Logically compatible interfaces which do not unify are a general hazard in complex apps where classes are layering multiple collection interfaces with a goal of maintaining covariance. Covariance is the ability to assign strongly-typed instances of the collection to a collection interface type whose element type is more general. For example, the ability to assign a List<String> to a IEnumerable<out String>. It's the 'out' keyword in the interface declaration which enables covariance. Non-generic interfaces are naturally covariant since they do not have an element type (or, if you prefer, because their element type is infinitely general, that is, Object.

You'd think that having a single canonical property for the cardinality of a collection--regardless of whether the collection is ordered, distinct, lazy, empty, fixed-length, built-in or user-defined--would be simple, and in fact it is. Just for the record, the problems described here could largely be eliminated by creating a simple, non-generic base interface with a single member:
public interface ICount
{
    int Count { get; }
};
Being non-generic, this interface would not affect the co- or contra-variance of its inheritors. Ideally, all generic and non-generic collection interfaces would inherit the Count property from here, so you would be guaranteed that they refer to the same thing. Alas, this is not the state of affairs:
  • Although IList implements ICollection--meaning they share the same Count, neither IList<T> nor ICollection<T> implements ICollection, which entails that their Count properties are disjoint.

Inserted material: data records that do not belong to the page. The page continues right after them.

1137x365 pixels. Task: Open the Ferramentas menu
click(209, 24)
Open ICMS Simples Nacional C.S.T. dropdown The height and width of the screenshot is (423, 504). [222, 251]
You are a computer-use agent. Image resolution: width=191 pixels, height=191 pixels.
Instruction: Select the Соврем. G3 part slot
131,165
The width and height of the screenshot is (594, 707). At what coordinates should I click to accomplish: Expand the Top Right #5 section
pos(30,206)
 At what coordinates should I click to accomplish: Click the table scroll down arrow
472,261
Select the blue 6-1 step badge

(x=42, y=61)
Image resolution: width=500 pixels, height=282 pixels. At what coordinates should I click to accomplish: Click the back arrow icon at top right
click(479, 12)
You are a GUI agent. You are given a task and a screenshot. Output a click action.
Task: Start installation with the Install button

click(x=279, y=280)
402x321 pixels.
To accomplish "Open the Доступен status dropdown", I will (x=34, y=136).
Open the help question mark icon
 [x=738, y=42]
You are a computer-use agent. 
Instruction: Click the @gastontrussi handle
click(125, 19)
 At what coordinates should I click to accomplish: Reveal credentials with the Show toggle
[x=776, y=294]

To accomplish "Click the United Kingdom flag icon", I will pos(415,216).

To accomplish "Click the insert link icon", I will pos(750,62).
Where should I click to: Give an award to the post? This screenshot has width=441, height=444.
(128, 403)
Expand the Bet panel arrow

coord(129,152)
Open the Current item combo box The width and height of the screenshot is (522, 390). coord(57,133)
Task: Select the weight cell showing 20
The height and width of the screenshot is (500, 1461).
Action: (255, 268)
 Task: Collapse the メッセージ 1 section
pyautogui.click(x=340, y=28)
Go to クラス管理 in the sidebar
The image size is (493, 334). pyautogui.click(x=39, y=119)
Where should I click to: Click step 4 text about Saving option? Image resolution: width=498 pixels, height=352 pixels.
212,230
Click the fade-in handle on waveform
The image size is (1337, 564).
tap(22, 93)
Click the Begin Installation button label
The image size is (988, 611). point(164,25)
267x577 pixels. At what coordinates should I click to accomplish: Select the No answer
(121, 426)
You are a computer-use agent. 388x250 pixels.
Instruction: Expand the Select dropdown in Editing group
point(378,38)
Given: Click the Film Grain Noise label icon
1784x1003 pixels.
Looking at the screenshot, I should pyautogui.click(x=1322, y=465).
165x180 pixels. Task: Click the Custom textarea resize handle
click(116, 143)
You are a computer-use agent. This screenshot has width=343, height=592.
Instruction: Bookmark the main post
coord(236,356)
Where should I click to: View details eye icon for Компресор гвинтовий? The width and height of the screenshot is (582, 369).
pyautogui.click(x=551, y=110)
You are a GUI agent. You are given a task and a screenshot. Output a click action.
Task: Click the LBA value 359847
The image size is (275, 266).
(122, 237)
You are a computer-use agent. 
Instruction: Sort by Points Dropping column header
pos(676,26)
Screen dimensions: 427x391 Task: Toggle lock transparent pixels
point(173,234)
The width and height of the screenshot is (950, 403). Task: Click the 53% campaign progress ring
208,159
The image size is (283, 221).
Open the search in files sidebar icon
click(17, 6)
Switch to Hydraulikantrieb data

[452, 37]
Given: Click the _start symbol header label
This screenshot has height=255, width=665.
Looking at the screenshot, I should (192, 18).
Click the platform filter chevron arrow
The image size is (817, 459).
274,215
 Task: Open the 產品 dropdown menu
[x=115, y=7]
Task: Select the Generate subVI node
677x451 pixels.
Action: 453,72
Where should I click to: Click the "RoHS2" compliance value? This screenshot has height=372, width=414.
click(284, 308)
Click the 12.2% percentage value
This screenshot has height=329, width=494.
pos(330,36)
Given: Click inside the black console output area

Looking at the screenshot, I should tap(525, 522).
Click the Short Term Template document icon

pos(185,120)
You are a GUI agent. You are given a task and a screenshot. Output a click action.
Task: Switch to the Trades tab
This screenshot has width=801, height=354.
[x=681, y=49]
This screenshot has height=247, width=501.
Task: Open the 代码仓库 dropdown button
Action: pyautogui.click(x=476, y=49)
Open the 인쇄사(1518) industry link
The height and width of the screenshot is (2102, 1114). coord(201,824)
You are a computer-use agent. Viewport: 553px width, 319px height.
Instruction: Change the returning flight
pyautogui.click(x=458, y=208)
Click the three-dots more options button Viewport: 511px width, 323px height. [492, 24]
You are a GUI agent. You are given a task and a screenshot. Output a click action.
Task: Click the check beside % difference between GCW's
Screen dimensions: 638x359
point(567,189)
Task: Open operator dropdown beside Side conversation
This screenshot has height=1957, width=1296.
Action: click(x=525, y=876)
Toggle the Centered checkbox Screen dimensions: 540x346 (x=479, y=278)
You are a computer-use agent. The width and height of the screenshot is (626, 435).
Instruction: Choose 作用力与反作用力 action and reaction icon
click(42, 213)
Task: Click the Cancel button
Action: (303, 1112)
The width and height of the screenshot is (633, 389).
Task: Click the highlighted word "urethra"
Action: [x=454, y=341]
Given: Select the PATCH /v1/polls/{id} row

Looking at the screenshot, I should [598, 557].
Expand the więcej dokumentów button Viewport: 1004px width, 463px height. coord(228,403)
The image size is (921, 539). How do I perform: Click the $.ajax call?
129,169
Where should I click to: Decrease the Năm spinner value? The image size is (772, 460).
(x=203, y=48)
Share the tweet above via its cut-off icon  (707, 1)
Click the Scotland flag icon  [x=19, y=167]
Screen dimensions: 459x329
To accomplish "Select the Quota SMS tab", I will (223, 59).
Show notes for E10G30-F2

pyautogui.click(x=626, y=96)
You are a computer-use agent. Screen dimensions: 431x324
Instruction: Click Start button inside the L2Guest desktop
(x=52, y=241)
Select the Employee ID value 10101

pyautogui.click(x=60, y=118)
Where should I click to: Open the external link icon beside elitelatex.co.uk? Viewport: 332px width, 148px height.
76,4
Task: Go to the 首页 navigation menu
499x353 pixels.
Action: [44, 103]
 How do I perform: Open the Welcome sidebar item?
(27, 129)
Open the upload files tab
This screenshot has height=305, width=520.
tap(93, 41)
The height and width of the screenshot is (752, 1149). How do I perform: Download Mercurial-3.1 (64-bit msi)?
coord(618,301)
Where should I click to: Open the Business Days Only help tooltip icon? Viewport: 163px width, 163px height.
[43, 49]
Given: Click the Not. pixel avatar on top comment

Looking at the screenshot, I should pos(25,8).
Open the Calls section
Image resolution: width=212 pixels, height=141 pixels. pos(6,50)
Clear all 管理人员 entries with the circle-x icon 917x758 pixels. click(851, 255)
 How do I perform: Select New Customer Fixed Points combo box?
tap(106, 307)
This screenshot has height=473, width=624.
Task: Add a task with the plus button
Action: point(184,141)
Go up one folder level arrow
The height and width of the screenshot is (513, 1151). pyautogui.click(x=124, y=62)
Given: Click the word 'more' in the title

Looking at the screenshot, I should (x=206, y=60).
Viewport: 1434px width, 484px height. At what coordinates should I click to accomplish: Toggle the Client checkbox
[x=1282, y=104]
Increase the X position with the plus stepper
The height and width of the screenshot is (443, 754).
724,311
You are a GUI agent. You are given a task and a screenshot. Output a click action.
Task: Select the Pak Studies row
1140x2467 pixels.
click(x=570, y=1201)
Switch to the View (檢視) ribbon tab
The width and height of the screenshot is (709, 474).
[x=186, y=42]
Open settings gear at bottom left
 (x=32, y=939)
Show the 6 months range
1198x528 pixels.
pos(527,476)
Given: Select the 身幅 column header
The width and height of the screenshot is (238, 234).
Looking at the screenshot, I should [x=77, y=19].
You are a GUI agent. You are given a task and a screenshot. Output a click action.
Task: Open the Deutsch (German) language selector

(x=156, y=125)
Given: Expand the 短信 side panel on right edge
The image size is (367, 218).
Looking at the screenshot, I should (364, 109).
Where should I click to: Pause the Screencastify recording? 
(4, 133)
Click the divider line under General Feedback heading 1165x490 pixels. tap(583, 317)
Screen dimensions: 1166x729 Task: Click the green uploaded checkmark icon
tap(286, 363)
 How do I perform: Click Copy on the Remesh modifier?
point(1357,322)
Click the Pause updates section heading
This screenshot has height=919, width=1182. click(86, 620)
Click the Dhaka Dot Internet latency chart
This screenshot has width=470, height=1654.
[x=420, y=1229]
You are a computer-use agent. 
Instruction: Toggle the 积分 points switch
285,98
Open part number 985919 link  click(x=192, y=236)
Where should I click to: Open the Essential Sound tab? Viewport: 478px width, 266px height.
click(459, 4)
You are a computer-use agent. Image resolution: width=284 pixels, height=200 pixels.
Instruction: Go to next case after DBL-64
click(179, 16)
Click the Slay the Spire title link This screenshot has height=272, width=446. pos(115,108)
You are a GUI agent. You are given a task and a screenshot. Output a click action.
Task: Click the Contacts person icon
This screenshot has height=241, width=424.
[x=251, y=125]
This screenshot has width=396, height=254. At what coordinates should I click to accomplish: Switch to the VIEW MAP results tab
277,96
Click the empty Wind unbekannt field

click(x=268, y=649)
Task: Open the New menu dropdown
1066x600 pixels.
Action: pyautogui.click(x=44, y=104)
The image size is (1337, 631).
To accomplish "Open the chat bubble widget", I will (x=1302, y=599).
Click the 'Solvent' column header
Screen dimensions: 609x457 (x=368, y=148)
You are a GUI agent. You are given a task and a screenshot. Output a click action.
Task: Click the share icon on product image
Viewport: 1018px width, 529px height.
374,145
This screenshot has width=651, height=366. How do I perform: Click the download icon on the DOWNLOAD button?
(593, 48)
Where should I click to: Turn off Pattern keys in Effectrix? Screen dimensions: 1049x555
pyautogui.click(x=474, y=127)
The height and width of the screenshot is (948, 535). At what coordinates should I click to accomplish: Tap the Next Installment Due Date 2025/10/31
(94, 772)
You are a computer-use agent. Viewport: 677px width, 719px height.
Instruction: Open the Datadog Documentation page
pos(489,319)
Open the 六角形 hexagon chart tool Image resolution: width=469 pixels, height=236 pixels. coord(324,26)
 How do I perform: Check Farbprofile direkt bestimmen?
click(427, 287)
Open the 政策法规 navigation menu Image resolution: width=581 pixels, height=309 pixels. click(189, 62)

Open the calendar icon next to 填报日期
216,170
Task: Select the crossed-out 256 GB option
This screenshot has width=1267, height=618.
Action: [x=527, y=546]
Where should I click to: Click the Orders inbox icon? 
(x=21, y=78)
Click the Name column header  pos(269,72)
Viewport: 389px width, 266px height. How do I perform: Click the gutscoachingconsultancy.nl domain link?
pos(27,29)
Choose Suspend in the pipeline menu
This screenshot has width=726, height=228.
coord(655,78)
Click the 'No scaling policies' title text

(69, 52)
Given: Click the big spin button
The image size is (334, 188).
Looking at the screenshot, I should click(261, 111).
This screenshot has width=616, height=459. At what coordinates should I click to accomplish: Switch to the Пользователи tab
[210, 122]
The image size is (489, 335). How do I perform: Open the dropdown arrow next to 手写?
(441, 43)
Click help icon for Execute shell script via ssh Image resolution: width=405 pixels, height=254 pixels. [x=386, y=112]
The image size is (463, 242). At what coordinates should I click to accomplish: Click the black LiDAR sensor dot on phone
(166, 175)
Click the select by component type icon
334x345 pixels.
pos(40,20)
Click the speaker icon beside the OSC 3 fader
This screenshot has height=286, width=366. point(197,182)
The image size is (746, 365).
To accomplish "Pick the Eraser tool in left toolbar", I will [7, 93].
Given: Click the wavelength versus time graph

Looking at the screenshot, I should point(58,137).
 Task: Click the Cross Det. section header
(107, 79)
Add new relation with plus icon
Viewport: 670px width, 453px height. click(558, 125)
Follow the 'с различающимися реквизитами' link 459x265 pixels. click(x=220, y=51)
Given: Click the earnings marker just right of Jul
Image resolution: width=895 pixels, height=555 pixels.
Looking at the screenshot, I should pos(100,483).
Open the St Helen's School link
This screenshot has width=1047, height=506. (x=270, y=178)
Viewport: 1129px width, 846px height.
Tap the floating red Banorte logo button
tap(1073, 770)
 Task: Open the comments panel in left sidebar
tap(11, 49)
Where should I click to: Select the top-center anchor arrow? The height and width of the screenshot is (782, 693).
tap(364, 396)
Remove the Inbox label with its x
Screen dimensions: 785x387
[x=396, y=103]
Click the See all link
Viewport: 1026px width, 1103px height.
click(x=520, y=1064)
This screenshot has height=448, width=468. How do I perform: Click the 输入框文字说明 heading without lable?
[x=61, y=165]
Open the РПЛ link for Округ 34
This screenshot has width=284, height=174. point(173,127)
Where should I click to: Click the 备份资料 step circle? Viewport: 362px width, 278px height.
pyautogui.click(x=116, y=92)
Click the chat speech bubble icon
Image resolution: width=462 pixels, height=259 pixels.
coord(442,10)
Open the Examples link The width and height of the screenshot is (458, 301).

    This was probably done because ICollection contains several ugly, deprecated members (SyncRoot, IsSynchronized, etc.) which the later designers didn’t like. Those pollutions are still ugly today, but having disjoint Count properties--which relates to actual program correctness--is a worse problem. Perhaps the designers thought that generic interfaces would fully supplant non-generics, but this utopian vision ignores the need for backwards compatibility. And sure enough, along came WPF which wanted everything to be a non-generic IList.
  • For read-only use cases, ICollection<T> and IList<T> are bloated. This is owing to their Add/Insert/Remove API and also because of a new set of useless members they introduced. Neither interface can be covariant, of course.
  • You cannot implement your own collection interfaces to fix these problems for two reasons. First, your interface would not be implemented by the built-in collection classes. Secondly, we especially want our collection interfaces to be covariant to the System.Array built-in type, and there is no way to author an interface such that it can be directly assigned by any array, regardless of strong-typing or covariance.
    public interface IMyList<out T> : ICount
    {
        /// ...
    };
    /// ...
    IMyList<Object> foo = new Object[1];  /// error error
    
  • In .NET 4.5, new lightweight, covariant collection interfaces were introduced. IReadOnlyCollection<out T> and IReadOnlyList<out T>. These new interfaces could have incorporated their Count property--without losing covariance--from the non-generic ICollection by inheriting that interface. Instead, for mysterious reasons (except perhaps to avoid those ugly members), these new covariant interfaces introduced yet another disjoint Count property, bringing the total to three.
  • For unknown reasons, Stack<T> and Queue<T> do not implement ICollection<T>. This places them in the group of classes that use the non-generic ICollection.Count.
  • On the other hand, HashSet<T>, only implements the generic ICollection<T>.Count. Could this be the influence of ISet<T>, for which there is no non-generic version?
  • List<T> and the System.Collections.ObjectModel/Observable classes get the good citizen awards. They implement all three collection interfaces (including the new covariant ones) and correctly provides a consistent, unified Count property. Sadly, neither Stack<T>, Queue<T>, nor HashSet<T> implement IReadOnlyCollection<out T>.
  • In general, concurrent collections might be exempted from this discussion, since the information obtained from a simple scalar property such as Count guarantees nothing about its value. But I included these collections in the table for completeness.
ILookup<TKey, TElement>, an interface which describes a collection of TElements, actually contributes yet another instance of a Count property. Here, the designers probably sought to avoid the suggestion that the interface is mutable, so they did not want to implement ICollection. So this is another instance that would be solved by having a universal ICount base interface.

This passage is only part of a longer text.